* **WORK TO COMPLETE**
Rewrite the records below as a numbered list, dropping any blank lines and leaving out the pictures.

-- DATASET ENTRIES start --

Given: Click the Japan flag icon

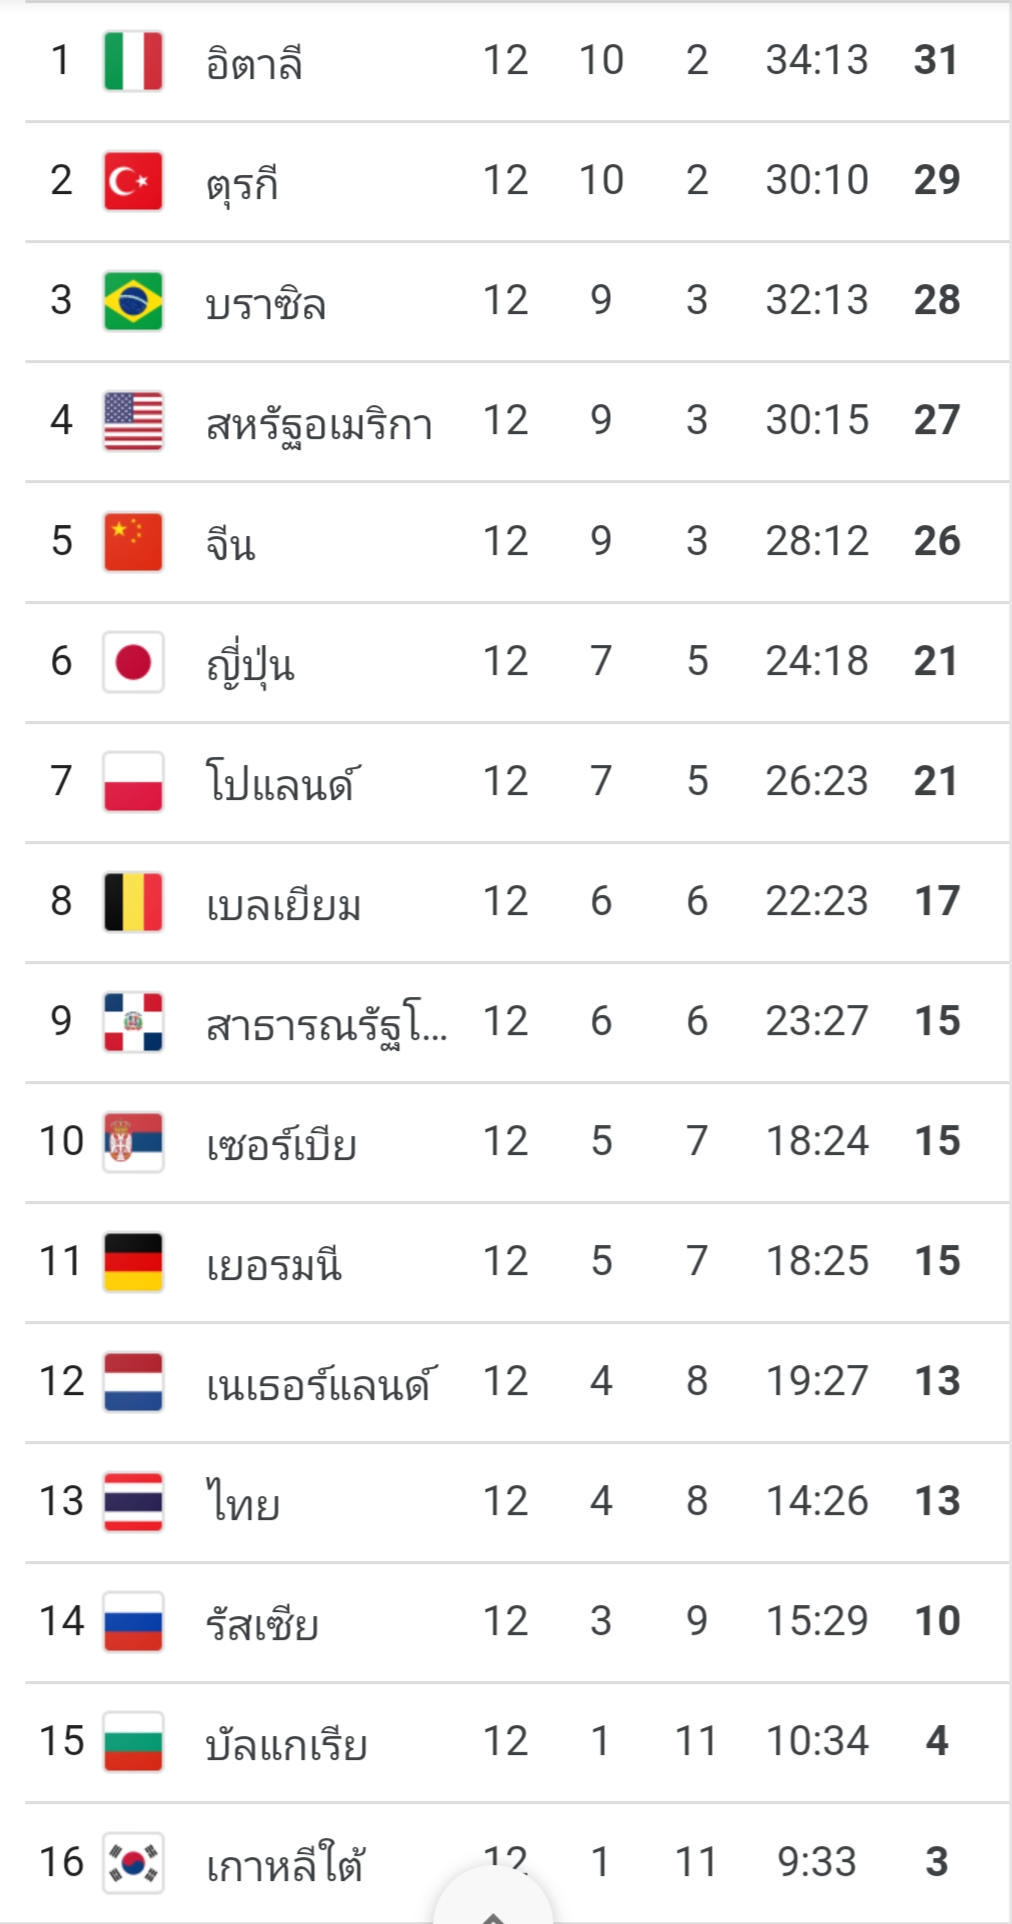Looking at the screenshot, I should click(x=133, y=661).
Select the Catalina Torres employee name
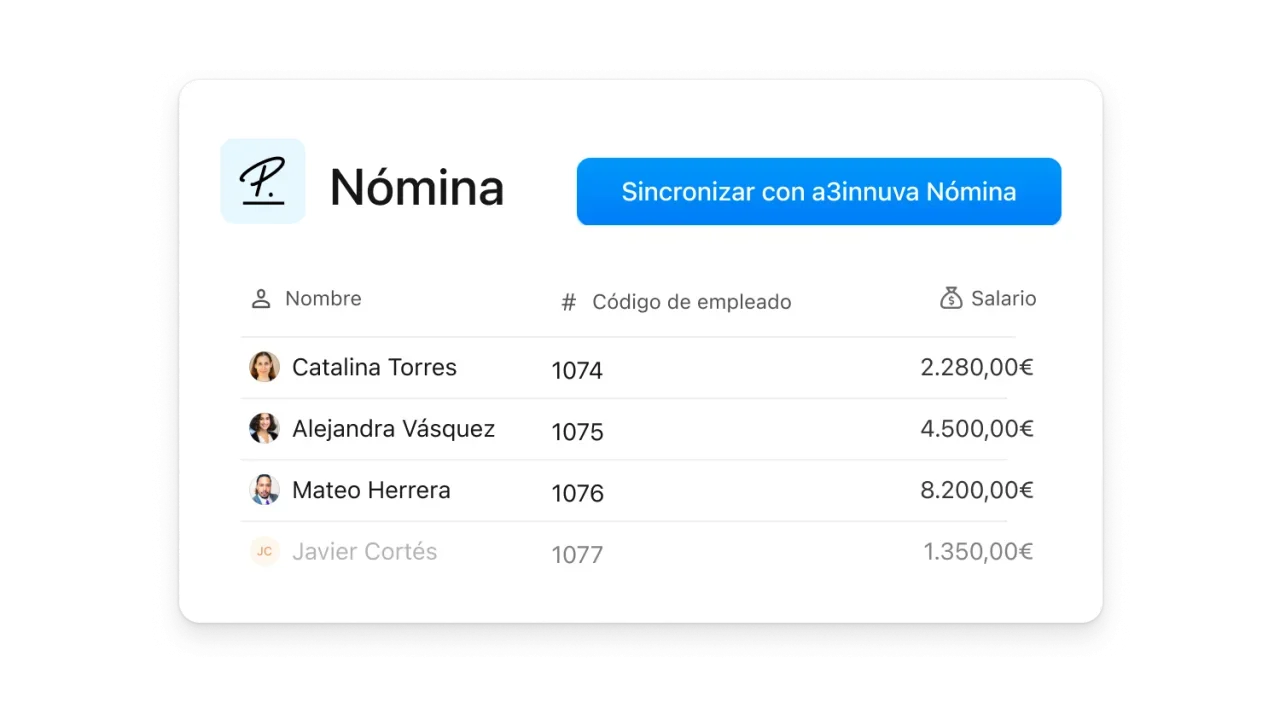 (374, 367)

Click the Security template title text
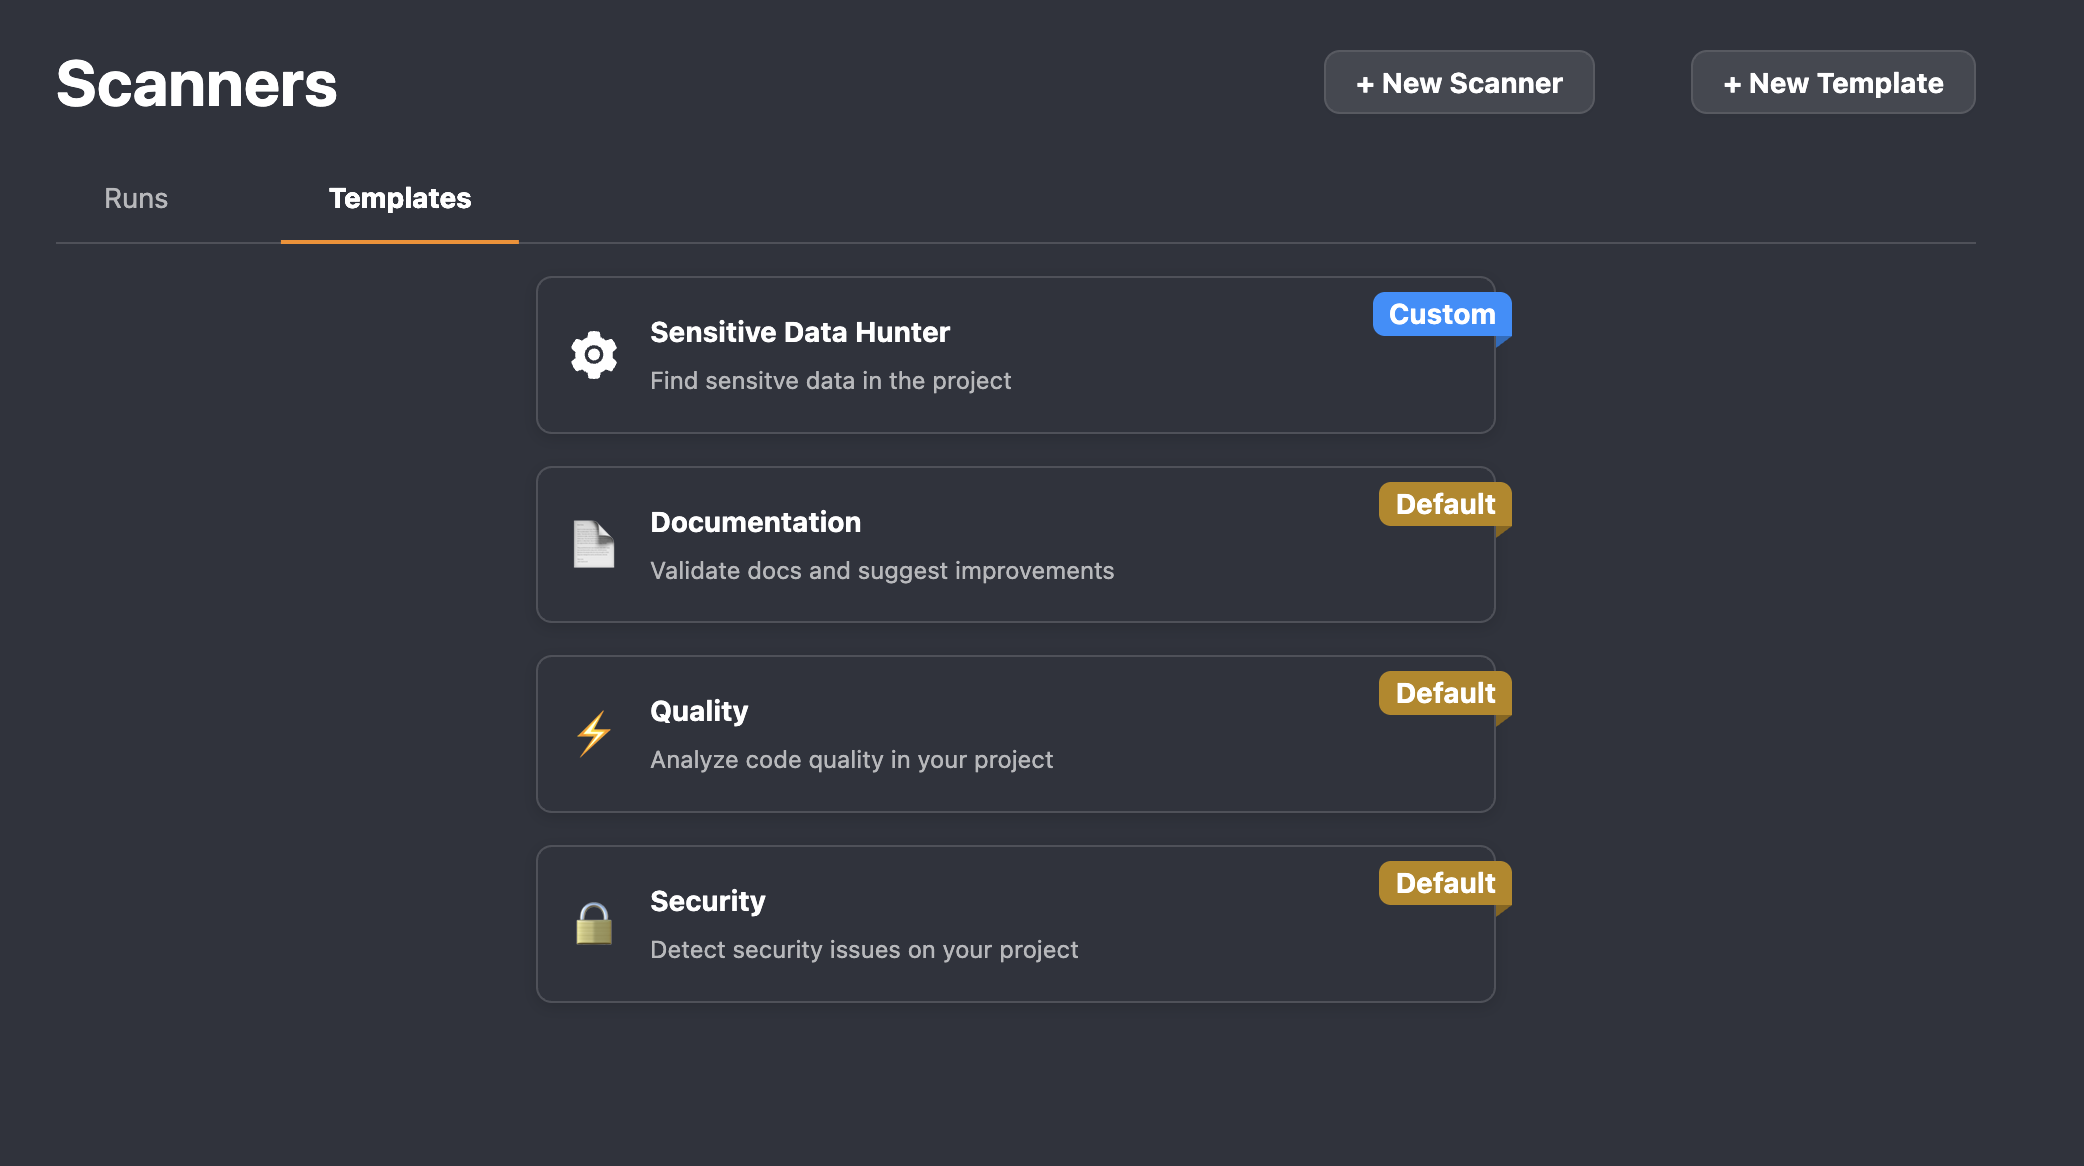tap(707, 901)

-- DATASET ENTRIES end --

* **WRITTEN RESPONSE**
1. Given: Click the Japan flag icon
2. Looking at the screenshot, I should click(x=133, y=661).
3. Select the Catalina Torres employee name
4.  (374, 367)
5. Click the Security template title text
6. tap(707, 901)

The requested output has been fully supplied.